Nach Roland Emmerichs gleichnamigem, an allen Ecken und Enden ungenügendem Eintrag (1998) in die "altehrwürdige" Nippon-Reihe besinnt sich der Brite auf deren Anfänge zurück: Die Erzählung wurde, anders als Emmerichs Machwerk, wieder an den pazifischen Feuerring – zwischen Manila und Las Vegas, den historischen Schauplatz der nuklearen Kriegsführung – verlegt. Edwards' Godzilla gleicht mit seiner bärenartigen Schnauze und seinen kurzkralligen Baumstamm-Beinen wieder weniger dem mit Rückenstacheln aufgemotzten Tyrannosaurus rex, der bei Emmerich in New York wütete, als der schwerfälligen, bulligen Monstrosität aus den Tokusatsu-Produktionen der japanischen Toho-Studios. Mit einer Grösse von gut 100 Metern gibt das oft mit den besinnungslosen, weder guten noch bösen Shinto-Gottheiten der Zerstörung verglichene amphibische Reptil eine beeindruckende Erscheinung ab. Sein ikonischer Schrei, mit dem er sich in Edwards' Film in den Kampf gegen zwei prähistorische Parasiten-Kreaturen – auch sie von akutem Gigantismus befallen – stürzt, geht durch Mark und Bein. Wenn bei der finalen Auseinandersetzung Alexandre Desplats Musikscore die atmosphärisch-verstörenden Kompositionen György Ligetis aus Kubricks 2001: A Space Odyssey zitiert, Gojira in Zeitlupe seinen atomaren Feueratem zum Einsatz bringt und dabei halb San Francisco in Schutt und Asche legt, wird in Sachen überzeugendem CGI-Spektakel sogar Guillermo del Toros Kaiju-Liebeserklärung Pacific Rim (2013) in den Schatten gestellt. Thematische Gravitas und beste Popcorn-Unterhaltung halten sich in diesen Szenen gekonnt die Waage.
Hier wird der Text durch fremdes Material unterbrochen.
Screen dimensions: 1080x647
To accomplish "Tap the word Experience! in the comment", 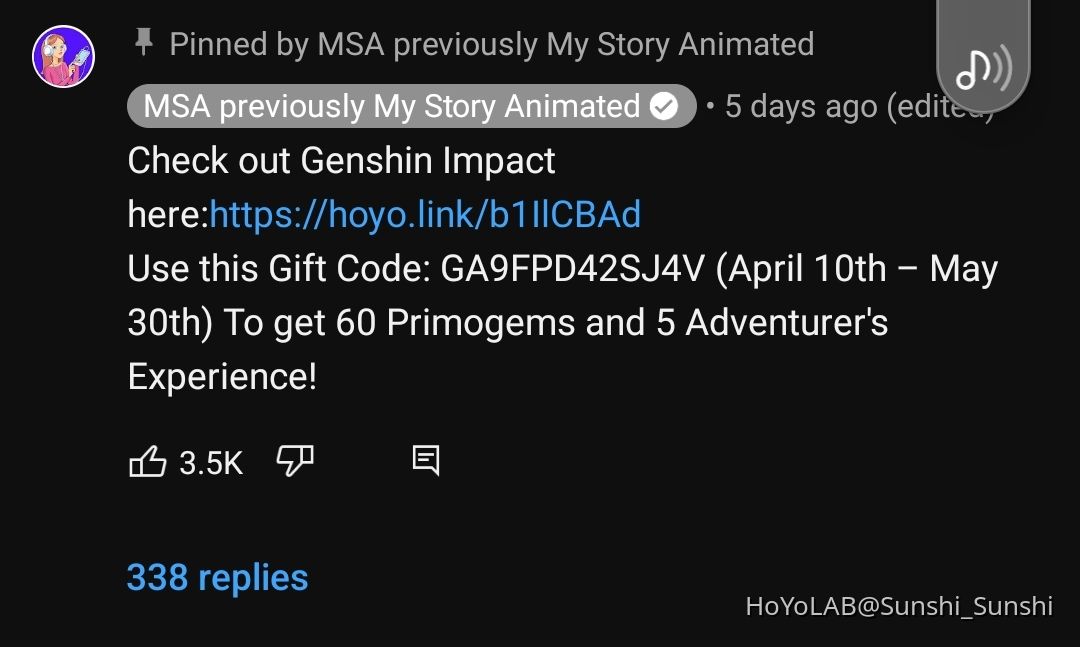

 "The Return of the Kaiju": Godzilla (inzwischen ohne Mann im Kostüm, dafür mit CGI) läuft in San Francisco ein.
© 2013 Warner Bros. Ent.
Es ist entsprechend schade, dass diese Klasse in der Plot-Konzeption von Drehbuchautor Max Borenstein, wenn überhaupt, nur vereinzelt zu finden ist. Zu seinem Glück ist Godzilla allein bereits ein atemberaubendes wandelndes Symbol, sodass die Tatsache, dass sich die Raffinesse seines Skripts überwiegend auf kinematografische Selbstreflexivität – "In 1954, we awakened something", sagt der vom soliden Ken Watanabe gespielte Wissenschaftler Ishirō (!) Serizawa, wohl unterschwellig auch auf das von Gojira begründete Genre verweisend –, nicht allzu schwer ins Gewicht fällt. Auf der menschlichen Ebene jedoch werden die Skript-Schwächen umso schmerzlicher offenkundig: Ein Nuklearforscher (Bryan Cranston) wird nach dem Tod seiner Frau (Juliette Binoche) zum scheinbar paranoiden Eremiten, dem es aber dennoch gelingt, seinen im Militär aktiven Sohn (Aaron Taylor-Johnson) von der Existenz der gefährlichen Urzeit-Ungetüme zu überzeugen. Auch Sally Hawkins und David Strathairn sind in diesen oft in Klischees versinkenden Passagen dabei, mit begrenztem Einfluss auf das Geschehen. Letztendlich sind diese ersten zwei Drittel des rund zweistündigen Films aber ohnehin nur dazu da, überwunden zu werden. Was zählt, ist Godzilla – und der kommt seinen Verpflichtungen vortrefflich nach.